When windows are used together with the RUI, a new kind of window manager results. For example, while waiting in a lounge or other waiting area, a user might define walls around the lounge as various windows. In this way, screen real estate is essentially infinite. Although not all screens are visible at any one time, portions of them become visible when they are looked at through the WearComp glasses. Others in the lounge need not be able to see them, unless they are wearing similar glasses and the user has permitted them access to these windows (as when two users are planning upon the same calendar space).
There are no specific boundaries in this form of window manager. For example, if a user runs out of space in the lounge, he or she can walk out into the hall and create more windows on the walls of the hallway leading into the lounge. It is also easier to remember where all the windows are when they are associated with the real world. Part of this ease of memory comes from having to walk around the space or at least turn one's head around in the space.
This window manager, called RWM, also provides a means of making the back of the head “transparent” in a sense so that one can see windows in the front as rightside up and windows behind as upside down. This scheme simply obeys the laws of projective geometry. Rearview windows may be turned on and off, since they are distracting for concentration, but they are useful for quick navigation around a room. An illustration depicting the function of RWM to operate a video recording system is given in Figure 8.
A vision analysis processor typically uses the output of the Lightspace Analyzer for head tracking. This head tracking determines the relative orientation (yaw, pitch and roll) of the head based on the visual location of objects in the Lightspace Analyzer's field of view.
A vision analysis processor is implemented in the WearComp, as well as remotely, by way of the radio connection. The choice of which of these to use is made automatically based on how good a radio connection can be established.

PROVIDED RECORDS →
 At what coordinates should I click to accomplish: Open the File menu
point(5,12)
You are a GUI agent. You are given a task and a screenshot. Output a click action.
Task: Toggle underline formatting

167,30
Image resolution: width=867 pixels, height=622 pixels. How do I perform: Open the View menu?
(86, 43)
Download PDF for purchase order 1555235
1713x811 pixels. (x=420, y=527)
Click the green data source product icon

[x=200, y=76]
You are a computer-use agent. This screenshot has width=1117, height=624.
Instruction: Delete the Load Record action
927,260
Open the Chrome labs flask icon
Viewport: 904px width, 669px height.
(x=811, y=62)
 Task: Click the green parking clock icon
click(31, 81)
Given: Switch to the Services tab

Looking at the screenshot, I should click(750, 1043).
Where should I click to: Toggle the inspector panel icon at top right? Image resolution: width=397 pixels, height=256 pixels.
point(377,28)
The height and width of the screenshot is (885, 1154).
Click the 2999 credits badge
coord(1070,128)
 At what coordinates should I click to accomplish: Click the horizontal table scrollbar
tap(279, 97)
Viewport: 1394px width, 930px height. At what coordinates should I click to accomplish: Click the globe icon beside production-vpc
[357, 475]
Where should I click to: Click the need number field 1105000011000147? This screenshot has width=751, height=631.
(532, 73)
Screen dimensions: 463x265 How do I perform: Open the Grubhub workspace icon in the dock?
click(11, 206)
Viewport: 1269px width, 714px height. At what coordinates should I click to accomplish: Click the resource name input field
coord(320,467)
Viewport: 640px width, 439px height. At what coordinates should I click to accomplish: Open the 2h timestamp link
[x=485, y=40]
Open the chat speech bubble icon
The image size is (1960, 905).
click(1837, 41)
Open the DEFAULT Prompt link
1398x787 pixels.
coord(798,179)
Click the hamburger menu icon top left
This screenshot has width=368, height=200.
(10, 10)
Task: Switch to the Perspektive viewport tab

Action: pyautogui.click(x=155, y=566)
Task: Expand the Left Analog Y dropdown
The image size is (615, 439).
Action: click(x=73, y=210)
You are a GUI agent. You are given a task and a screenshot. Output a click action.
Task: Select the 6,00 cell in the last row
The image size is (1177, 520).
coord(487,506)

WHAT THE TASK ASKS → According to the window-manager passage, what decides whether the vision analysis processor runs on the WearComp or remotely?

RESULT FOR THIS TASK → The choice is made automatically based on how good a radio connection can be established.